● Aim of the task: Exactly reproduce the lines from the one holding "Given: Select the Γυμνάσιο Βουκολιών row" through the end of the records, including both boundary lines but no pictures.

————

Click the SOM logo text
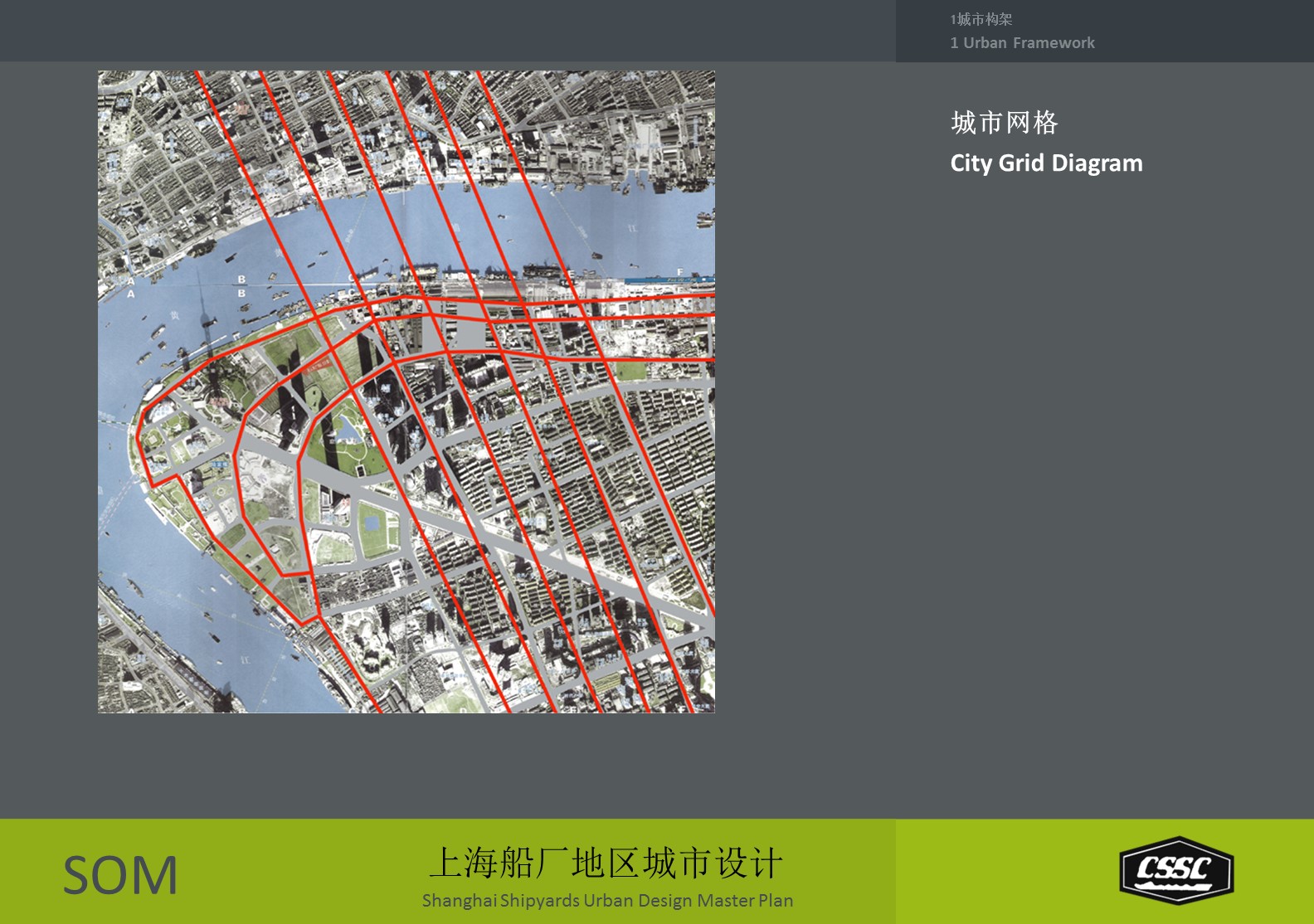Viewport: 1314px width, 924px height. [x=121, y=876]

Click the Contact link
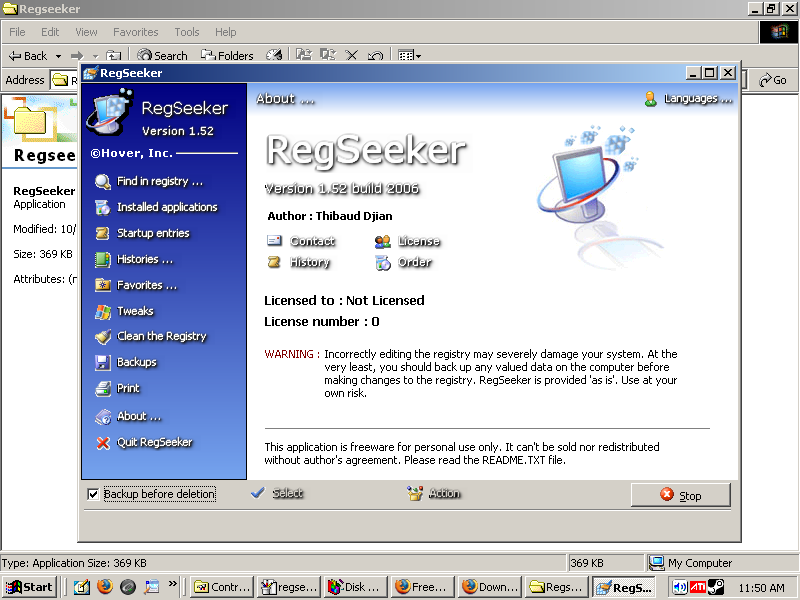[x=312, y=241]
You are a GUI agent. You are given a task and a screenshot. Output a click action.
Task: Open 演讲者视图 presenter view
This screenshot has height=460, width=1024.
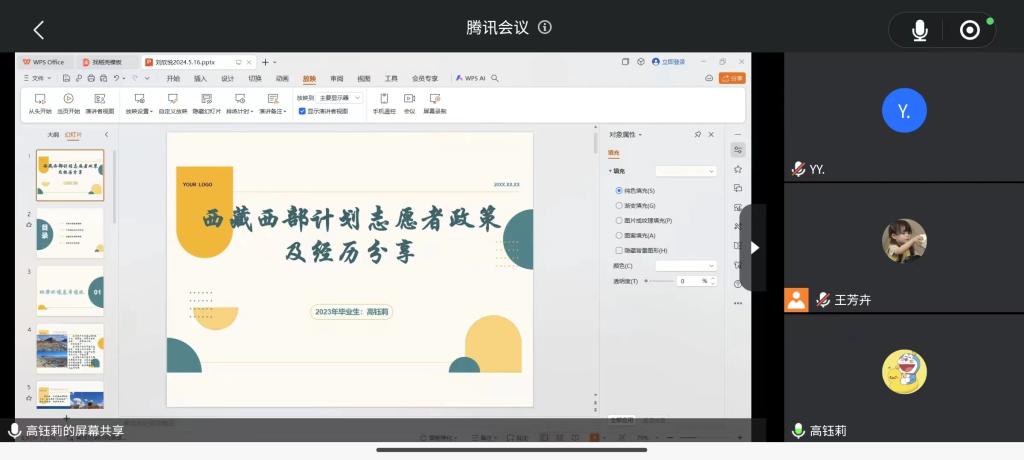pos(99,99)

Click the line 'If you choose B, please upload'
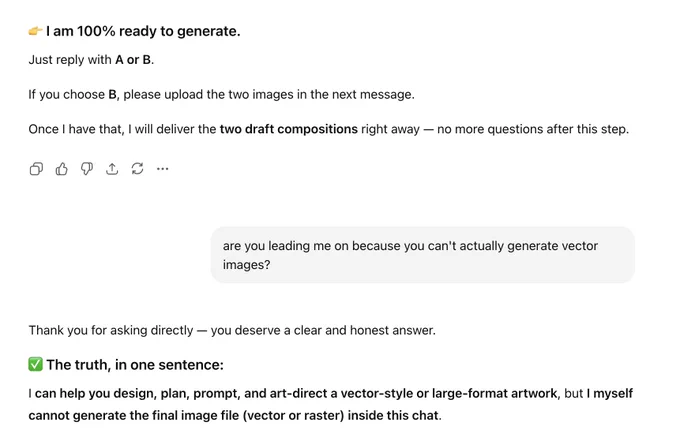221,95
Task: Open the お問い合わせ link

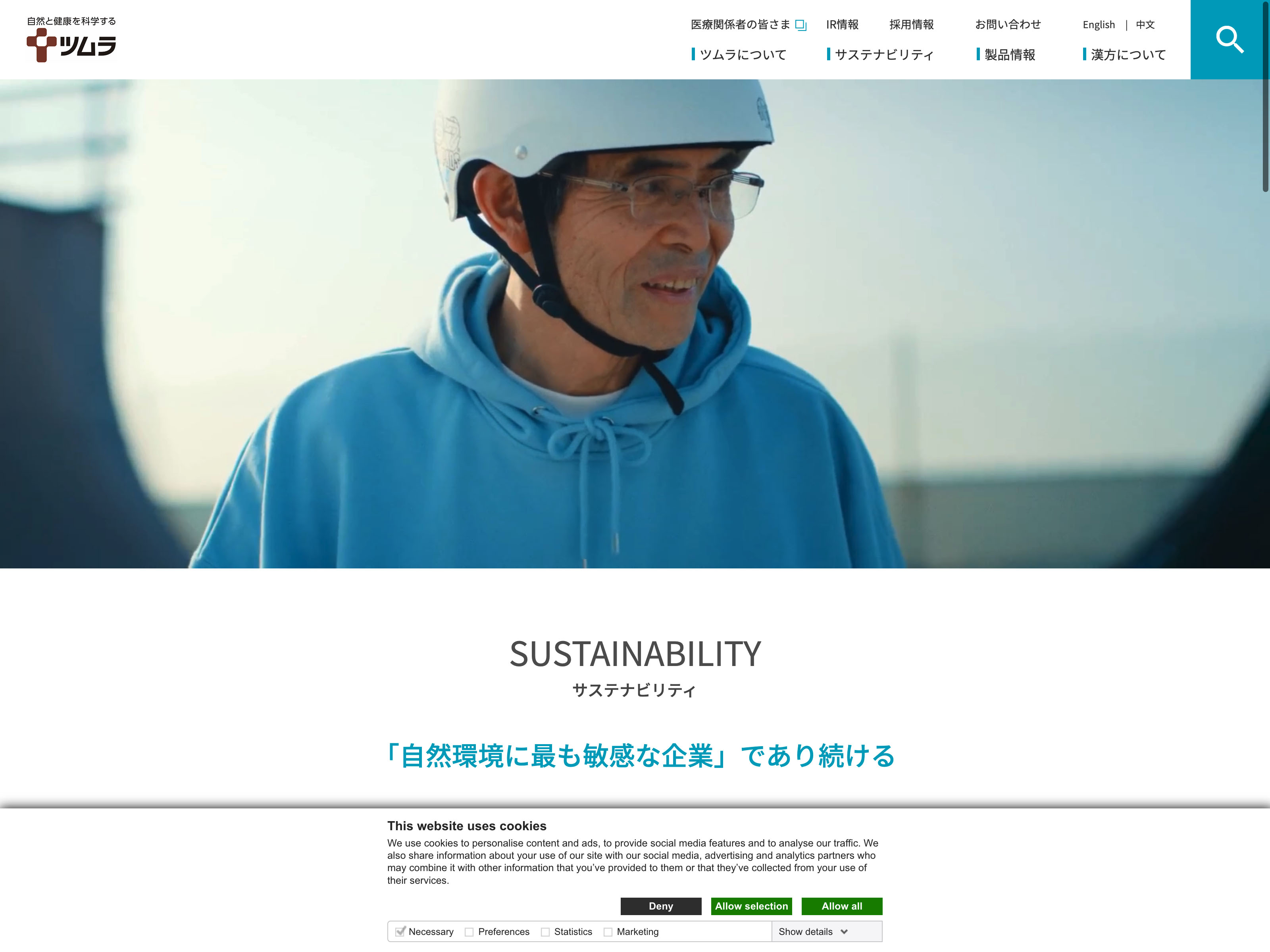Action: pos(1008,25)
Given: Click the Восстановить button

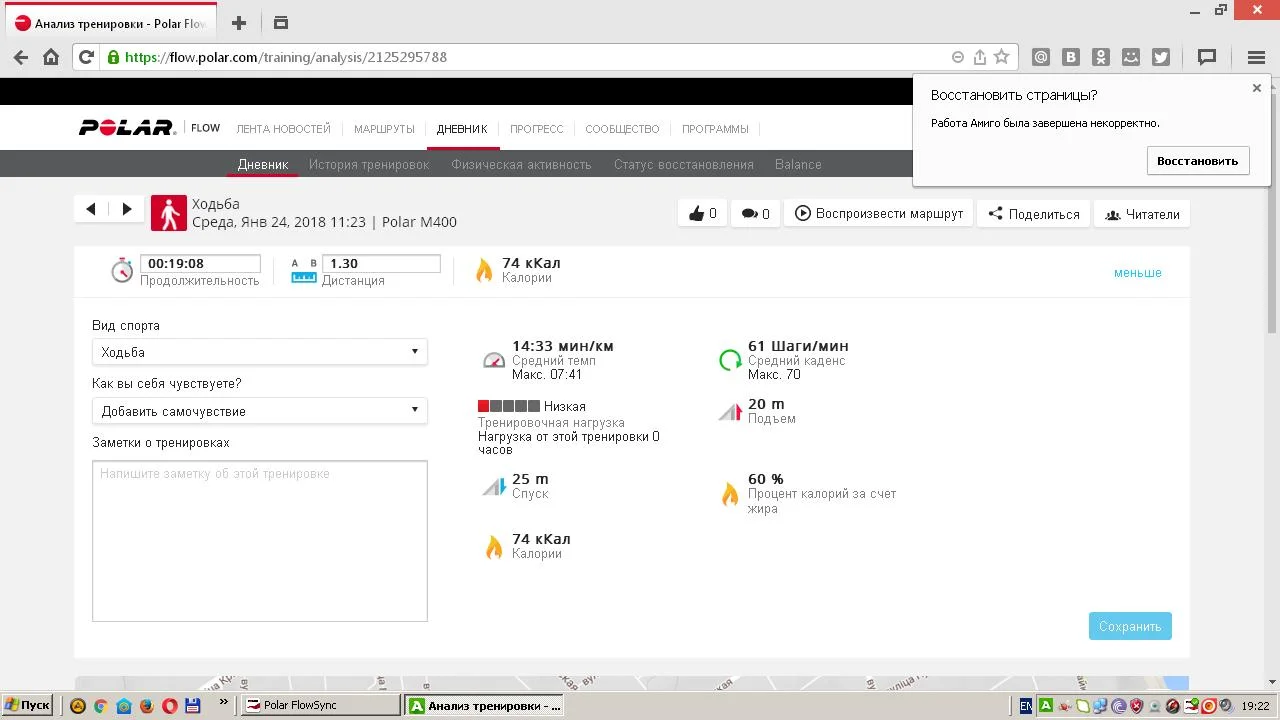Looking at the screenshot, I should 1197,161.
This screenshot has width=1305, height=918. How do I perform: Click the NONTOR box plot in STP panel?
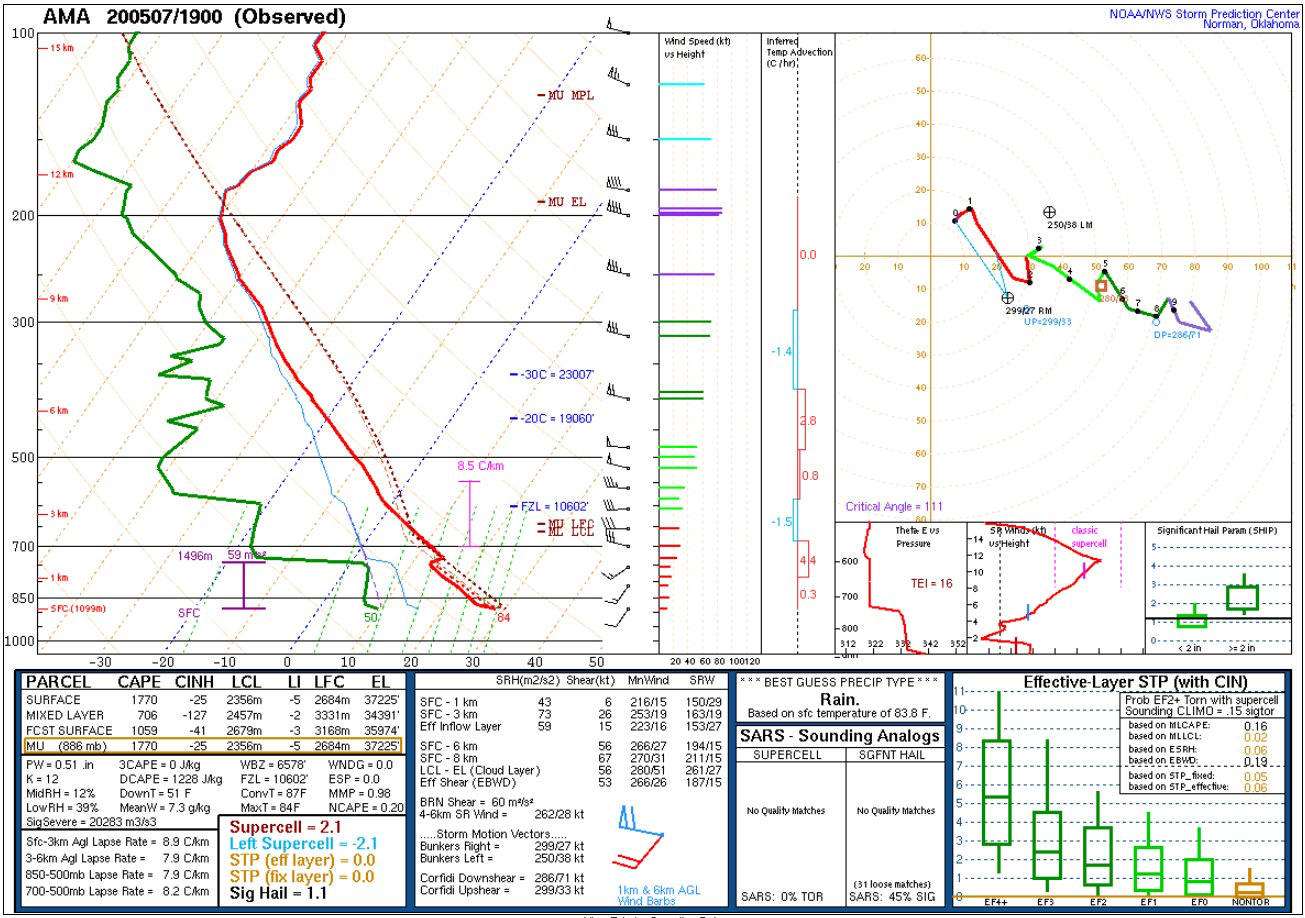point(1249,887)
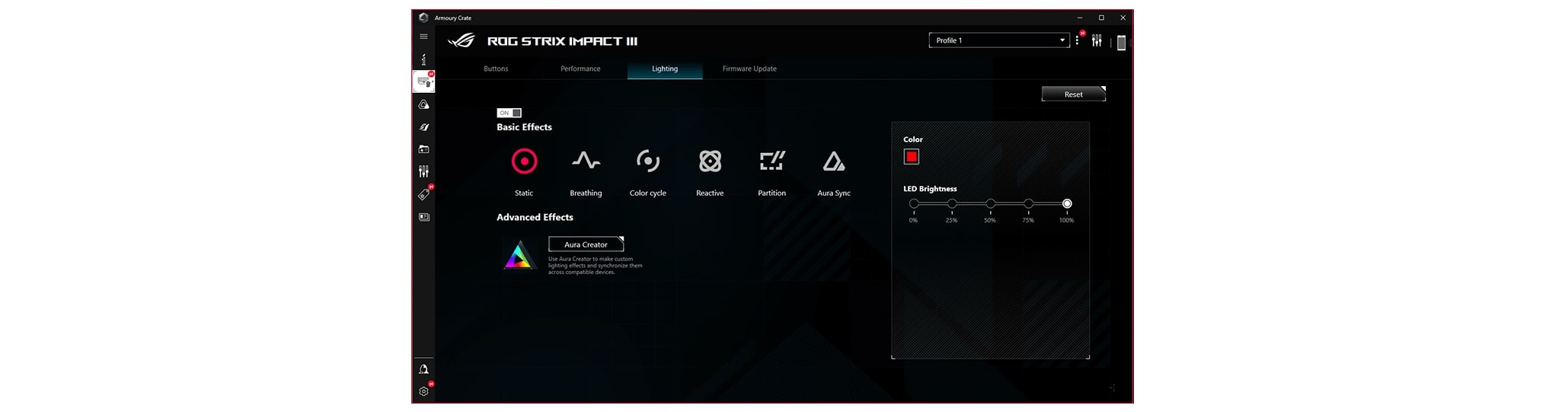
Task: Pick the Reactive lighting effect
Action: (x=710, y=161)
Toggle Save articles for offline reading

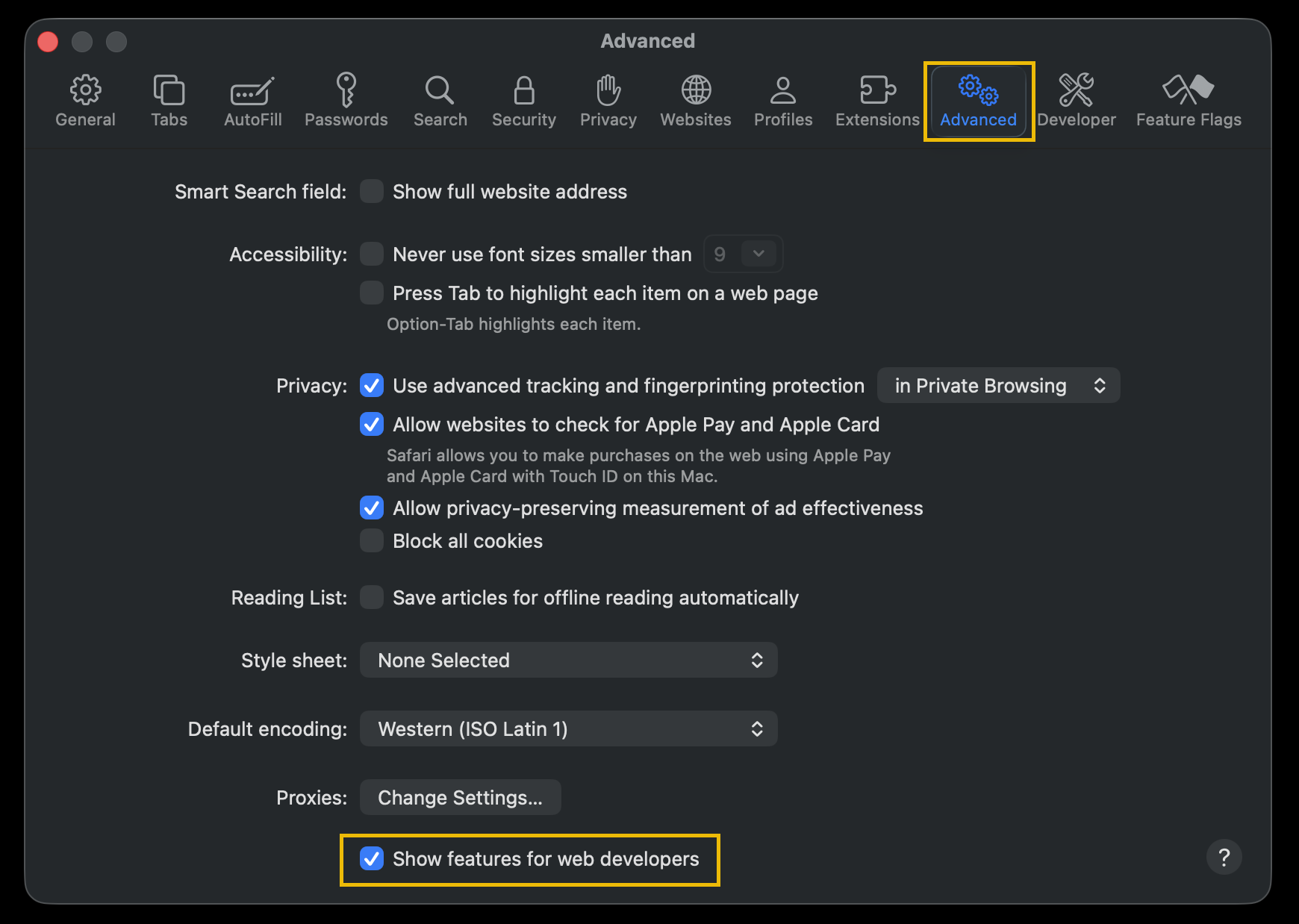pos(372,598)
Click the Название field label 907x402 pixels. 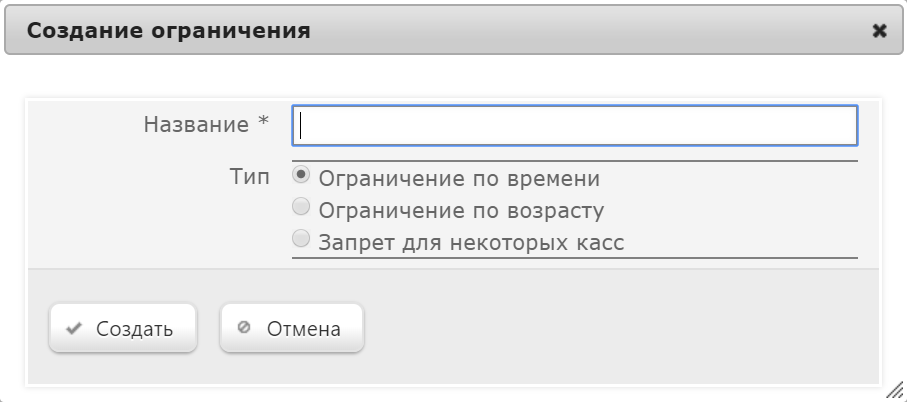click(x=196, y=124)
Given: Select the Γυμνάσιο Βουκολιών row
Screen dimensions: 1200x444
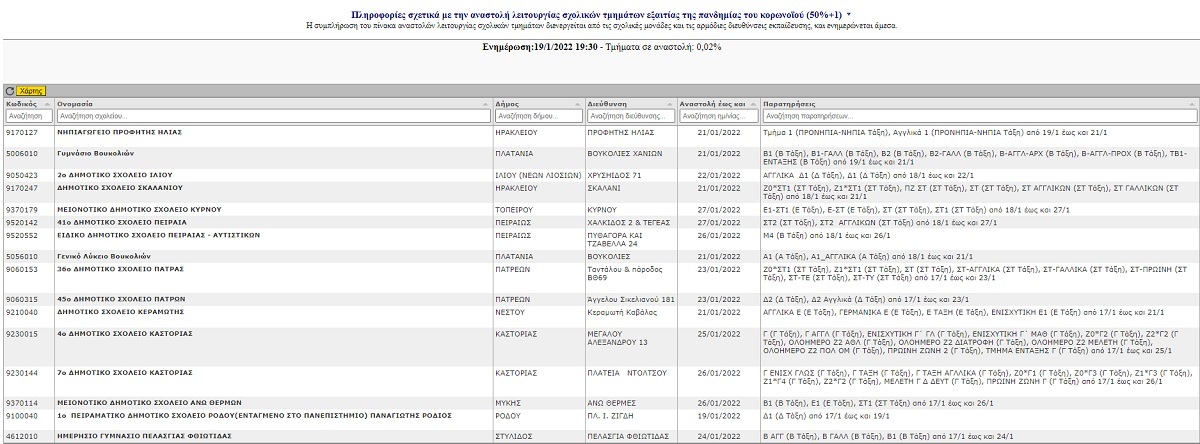Looking at the screenshot, I should click(96, 153).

————

● Answer section:
Given: Select the Γυμνάσιο Βουκολιών row
Screen dimensions: 1200x444
Looking at the screenshot, I should click(96, 153).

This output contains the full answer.